Het kan helaas nooit volledig worden uitgesloten dat een wolf beschermd vee aanvalt. Preventie is op dit moment het meest effectieve middel om wolven te weren. De provincies bieden waar mogelijk hulp aan veehouders aan, onder meer door de activiteiten vanuit de provinciale wolvencommissies: subsidieregelingen voor het inzetten van preventieve middelen, het geven van informatie en voorlichtingsactiviteiten, het ter beschikking stellen van zgn. noodrasters (tijdelijke uitleen van wolfwerende rasters), de inzet van wolvenconsulenten en preventieteams.

Vraag 11

Hoe is het huidige wolvenbeleid met het feit dat er nu mensen zijn aangevallen in het achterhoofd, uitlegbaar met artikel 22 lid 1 van de Grondwet?

Antwoord 11

Artikel 22, eerste lid, van de Grondwet ziet op de bescherming en bevordering van de volksgezondheid. De generieke maatregelen die zijn genomen tijdens de coronapandemie vinden bijvoorbeeld hun grondslag in dit artikel.
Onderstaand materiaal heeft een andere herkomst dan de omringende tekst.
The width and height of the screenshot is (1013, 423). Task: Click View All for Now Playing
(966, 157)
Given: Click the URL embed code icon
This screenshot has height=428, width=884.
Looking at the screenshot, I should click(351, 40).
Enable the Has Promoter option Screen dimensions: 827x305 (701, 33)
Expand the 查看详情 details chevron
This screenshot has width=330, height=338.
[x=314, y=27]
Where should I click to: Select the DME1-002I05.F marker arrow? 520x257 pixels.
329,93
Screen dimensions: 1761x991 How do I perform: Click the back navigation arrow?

Met de bescherming van de volksgezondheid jegens situaties in de natuur wordt rekening gehouden door de ontheffings- of vrijstellingsmogelijkheid via artikel 3.8, vijfde lid, sub b en onder 3 van de Wet natuurbescherming. Er kan immers ontheffing van de verbodsbepalingen worden verleend als dat noodzakelijk is voor de bescherming van de volksgezondheid.


X Noot
1

Aanhangsel van de Handelingen II, vergaderjaar 2022–2023, nr. 1413.